President Donald Trump has spent decades honing a luxury brand around his last name, but since he won the 2016 election, the Trump name has taken on political weight. According to reports on Tuesday, a Trump hotel in Toronto will remove his name from the property, paying at least $6 million in fees to do so.
The hotel in Canada ― still technically the Trump International Hotel & Tower, although that will soon change ― will likely be operated under Marriott's St. Regis brand, and signage could be removed as early as Aug. 1 onwards. According to Bloomberg, the hotel is angling for an overhaul; recently, it become a go-to site for Canadians to protest Trump's controversial policies and inflammatory rhetoric.

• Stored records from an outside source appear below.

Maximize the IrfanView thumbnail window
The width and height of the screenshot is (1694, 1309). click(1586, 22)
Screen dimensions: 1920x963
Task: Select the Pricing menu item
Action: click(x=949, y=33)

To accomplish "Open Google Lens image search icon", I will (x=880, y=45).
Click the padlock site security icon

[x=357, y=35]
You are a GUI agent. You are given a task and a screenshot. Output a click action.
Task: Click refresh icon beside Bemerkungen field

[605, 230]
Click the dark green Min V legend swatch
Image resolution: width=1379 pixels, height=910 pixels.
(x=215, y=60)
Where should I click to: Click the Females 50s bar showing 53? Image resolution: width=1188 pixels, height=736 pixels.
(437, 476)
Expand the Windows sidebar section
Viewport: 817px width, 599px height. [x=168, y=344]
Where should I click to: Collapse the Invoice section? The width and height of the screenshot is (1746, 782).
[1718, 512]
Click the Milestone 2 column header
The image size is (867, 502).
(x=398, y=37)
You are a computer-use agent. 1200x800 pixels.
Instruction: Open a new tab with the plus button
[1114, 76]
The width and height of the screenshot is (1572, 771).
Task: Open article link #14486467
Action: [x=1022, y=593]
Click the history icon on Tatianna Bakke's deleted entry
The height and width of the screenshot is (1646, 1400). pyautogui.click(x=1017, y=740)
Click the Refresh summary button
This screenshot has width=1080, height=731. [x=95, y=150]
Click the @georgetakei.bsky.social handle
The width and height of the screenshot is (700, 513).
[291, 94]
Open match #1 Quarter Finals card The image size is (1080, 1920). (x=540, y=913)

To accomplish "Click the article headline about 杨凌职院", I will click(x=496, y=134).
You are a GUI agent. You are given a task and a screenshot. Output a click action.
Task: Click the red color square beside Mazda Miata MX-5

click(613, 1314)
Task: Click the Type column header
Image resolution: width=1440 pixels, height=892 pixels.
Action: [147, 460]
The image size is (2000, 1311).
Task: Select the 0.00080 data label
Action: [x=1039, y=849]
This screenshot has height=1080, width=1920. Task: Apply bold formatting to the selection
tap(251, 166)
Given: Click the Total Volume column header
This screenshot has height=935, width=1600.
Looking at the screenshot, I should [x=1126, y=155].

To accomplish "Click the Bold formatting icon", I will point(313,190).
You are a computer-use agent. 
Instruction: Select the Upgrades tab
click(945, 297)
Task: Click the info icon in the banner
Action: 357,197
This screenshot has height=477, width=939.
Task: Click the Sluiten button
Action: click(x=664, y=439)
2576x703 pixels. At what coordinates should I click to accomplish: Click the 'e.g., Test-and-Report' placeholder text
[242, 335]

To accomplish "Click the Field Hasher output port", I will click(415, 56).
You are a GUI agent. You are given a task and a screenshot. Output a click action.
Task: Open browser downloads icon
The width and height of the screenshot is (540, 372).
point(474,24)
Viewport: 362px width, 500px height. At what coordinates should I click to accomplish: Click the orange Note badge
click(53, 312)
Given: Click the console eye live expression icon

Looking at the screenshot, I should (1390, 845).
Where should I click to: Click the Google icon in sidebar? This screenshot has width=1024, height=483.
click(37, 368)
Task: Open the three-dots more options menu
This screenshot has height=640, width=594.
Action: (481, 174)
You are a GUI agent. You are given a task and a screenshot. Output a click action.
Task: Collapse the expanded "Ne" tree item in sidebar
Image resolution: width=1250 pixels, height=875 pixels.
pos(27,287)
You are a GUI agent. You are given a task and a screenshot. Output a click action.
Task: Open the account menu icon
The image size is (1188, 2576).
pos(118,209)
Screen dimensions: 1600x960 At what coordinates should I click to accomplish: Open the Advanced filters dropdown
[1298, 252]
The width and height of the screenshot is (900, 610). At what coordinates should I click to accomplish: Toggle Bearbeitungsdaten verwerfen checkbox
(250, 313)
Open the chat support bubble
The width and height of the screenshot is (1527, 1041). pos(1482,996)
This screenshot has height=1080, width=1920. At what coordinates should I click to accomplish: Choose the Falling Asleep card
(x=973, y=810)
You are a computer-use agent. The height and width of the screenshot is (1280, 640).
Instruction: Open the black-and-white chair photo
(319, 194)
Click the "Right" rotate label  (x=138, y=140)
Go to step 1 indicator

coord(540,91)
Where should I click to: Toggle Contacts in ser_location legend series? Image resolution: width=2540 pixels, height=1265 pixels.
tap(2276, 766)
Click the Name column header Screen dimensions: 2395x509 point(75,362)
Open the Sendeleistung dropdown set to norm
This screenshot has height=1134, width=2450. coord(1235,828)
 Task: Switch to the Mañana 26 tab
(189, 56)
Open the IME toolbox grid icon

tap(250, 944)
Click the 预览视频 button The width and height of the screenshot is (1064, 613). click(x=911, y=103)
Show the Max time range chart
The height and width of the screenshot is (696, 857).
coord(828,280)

The Trump Organization, however, does not own the property. (Trump has resigned from his roles in his companies, but he has not divested and maintains ownership stakes. He is the beneficiary of a trust overseeing his interest, which his sons Eric and Don Jr. run.) Like many hotels around that world that bear the Trump name, the company is merely the holder of the naming rights, in contrast to his flagship building and home base in New York City, Trump Tower, which he owns outright.
Trump's personal popularity in Canada is very low; a poll in May found that Canadian sentiment towards the U.S. soured considerably after his election. A firm 53 percent majority of Canadians now have an unfavorable opinion of America, with 22 percent of them having a strongly unfavorable view. According to Newsweek, these are the lowest numbers as far as Canadian approval towards America that the poll has found in more than 30 years, representing a slide of more than 20 points since the departure of former president Barack Obama.
The Toronto hotel's decision to change its name displays a potential cost to the president's business empire, thanks to his controversial political career. Although concerns have swirled since he took office about whether his refusal to fully divest from his businesses constitutes a violation of the U.S. Constitution ― specifically, of the emoluments clause ― critics point to the many Trump businesses around the world that could unduly flourish by virtue of his current position of power and influence.
While it remains to be seen if this move ultimately benefits the hotel, it will drop the world's total number of Trump-branded properties by one. Insofar as Trump has similar arrangements with multiple international hotels that bear his name, but it's unclear if his controversial presidency will move more properties to take similar steps.